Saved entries
▽
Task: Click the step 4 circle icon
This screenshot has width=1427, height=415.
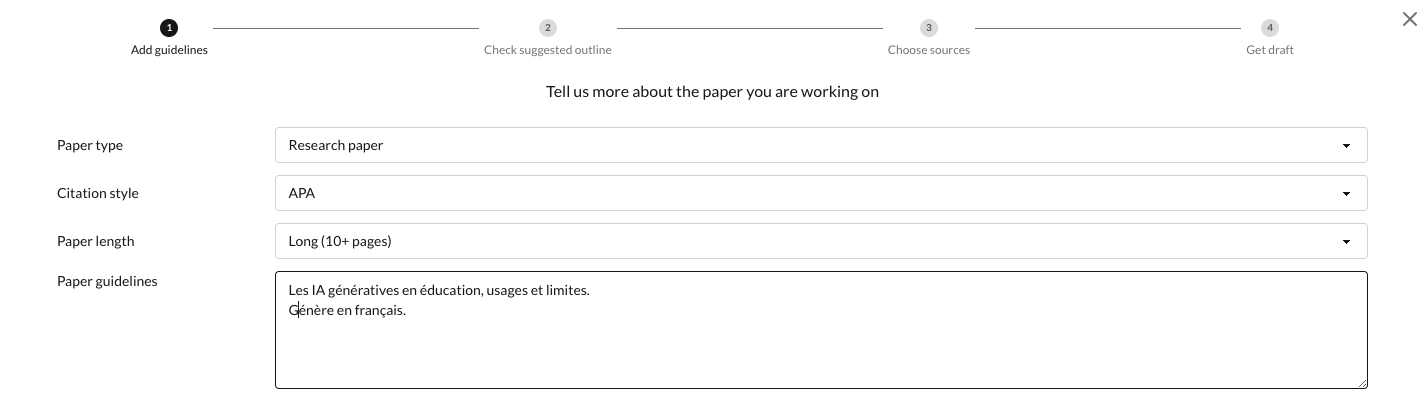Action: click(1269, 28)
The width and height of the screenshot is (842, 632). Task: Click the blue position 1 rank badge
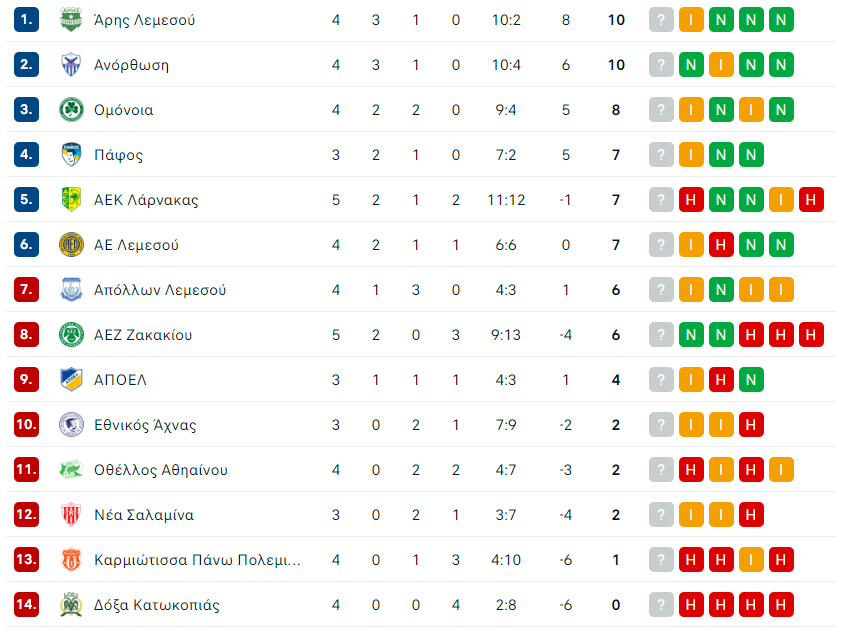click(x=26, y=20)
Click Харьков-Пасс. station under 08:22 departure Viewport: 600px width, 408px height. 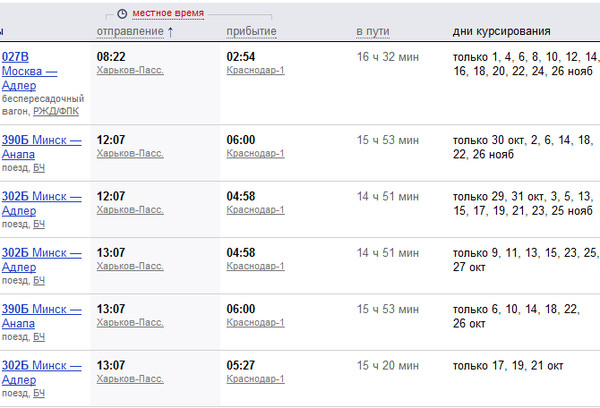coord(130,70)
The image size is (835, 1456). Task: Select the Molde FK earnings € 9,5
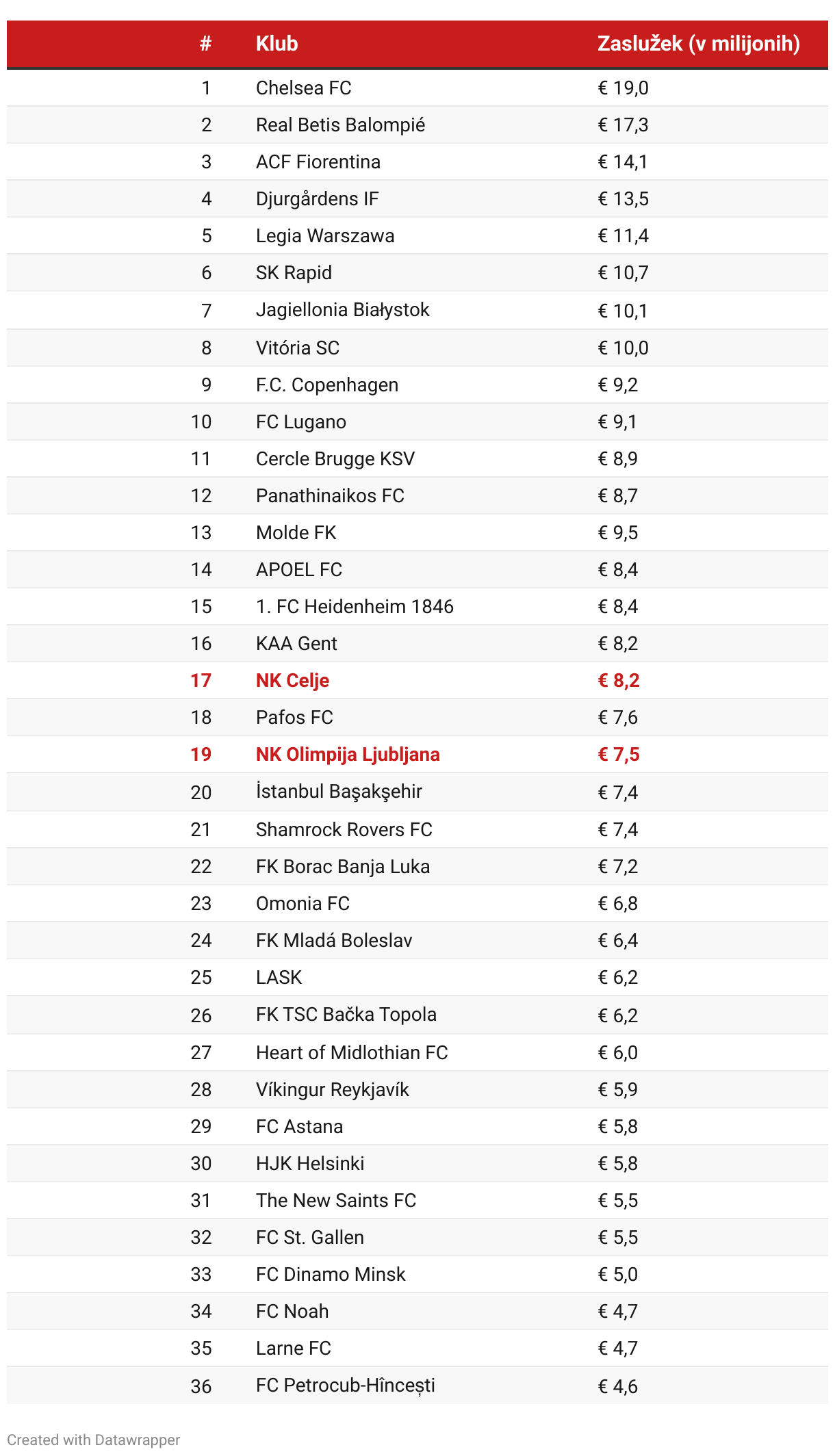(617, 532)
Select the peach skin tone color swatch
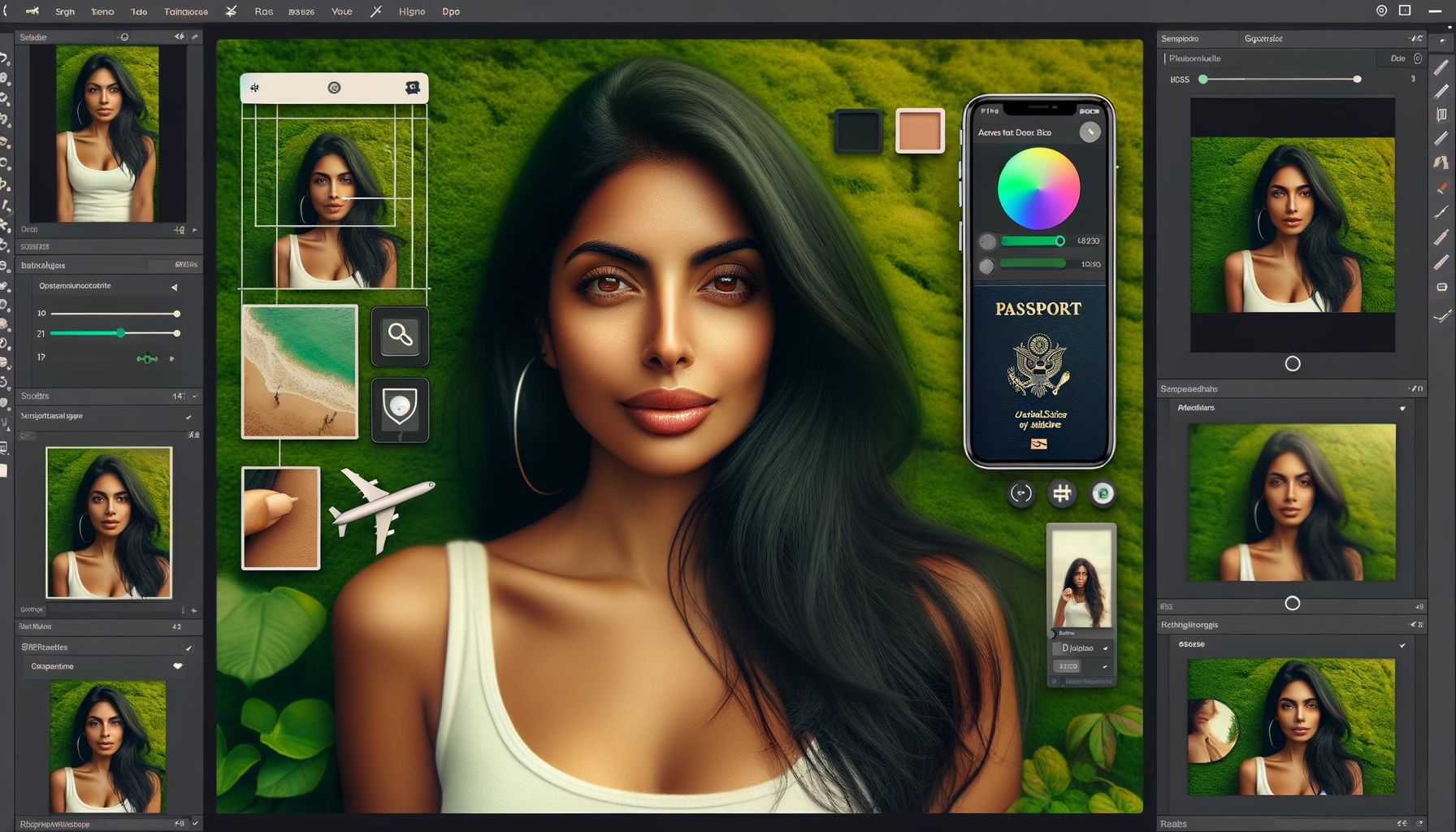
△
§ Task objective
Turn the material into a Markdown table, beginning at the line that contains "The image size" and continuing through the end of the material. Use the columns "Row" and "Line text", skip blank lines, and omit the pictures.

§ Exercise solution
| Row | Line text |
|---|---|
| 1 | The image size is (835, 1456). Task: Select the Molde FK earnings € 9,5 |
| 2 | (617, 532) |
| 3 | Select the peach skin tone color swatch |